Die Entstehung des Tabus in Kurzfassung:
Es ist Aufklärung, Moderne und wissenschaftliche Revolution. Man fängt an, sich aufs Diesseits zu konzentrieren und auf die Verbesserung des diesseitigen Lebens. Das hat zwei Aspekte, "Humanisierung" und "Disziplinierung", beide sind untrennbar verbunden. Man geht netter miteinander um, einmal, weil man das "menschlicher" findet, aber genauso, um Mehrwert aus den Mitmenschen rauszuschlagen - Hand abhacken senkt die Arbeitskraft beträchlich, Kopf abhacken sogar absolut. Also geht die Tendenz weg von drakonischen Strafen hin zu konstanter, unmerklicher Regulierung, Disziplinierung und Fürsorge.

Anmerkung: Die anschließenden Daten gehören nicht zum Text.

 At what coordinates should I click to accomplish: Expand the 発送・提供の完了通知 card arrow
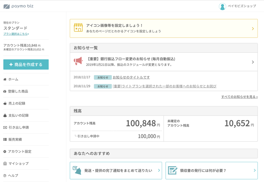click(x=159, y=170)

So verändert sich auch die Obrigkeit. Der vormoderne Fürst kann noch über Leben und Tod entscheiden, der modernen Regierung wird dieses zunehmend verwehrt. Sie wird "Bio-Macht", wie Foucault es etwas albern ausdrückt und ihre Aufgabe wird die Maximierung menschlichen "Lebens". Anfang des 20. Jhds. ist Eugenik noch denkbar - also Lebensmaximierung / -"optimierung" durch gezielte Vernichtung - aber nach dem nazideutschen Desaster ist diese Richtung tot.

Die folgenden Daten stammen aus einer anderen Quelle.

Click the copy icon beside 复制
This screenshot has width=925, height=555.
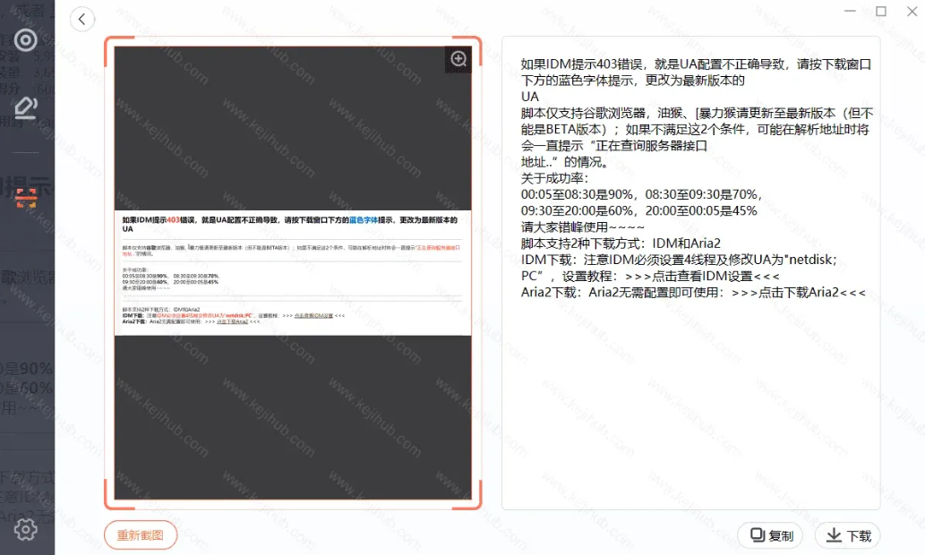pyautogui.click(x=758, y=535)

Seitdem liegt die Regierungsaufgabe eindeutig in der Lebensverlängerung, -erweiterung, und -intensivierung: Recht auf Leben, Recht auf Bildung, Recht auf Entfaltung, Recht auf körperliche Unversehrtheit, Schutz vor jedwedem Unglück, Verhinderung aller denkbaren Unglücksfälle. Arme dürfen nicht so arm sein, dass ihre physische Existenz bedroht ist, Kranken muss geholfen werden, Suizide sind zu verhindern, Sterbehilfe ist untersagt, ebenso Körperstrafen und nach der Logik selbstverständlich erst recht die Tötung eines Menschen durch einen westlichen Staat (mit der Ausnahme der atavistischen USA). Die einzige Strafe, die akzeptabel erscheint, ist demnach die Totalisierung der Disziplin im Vollzug.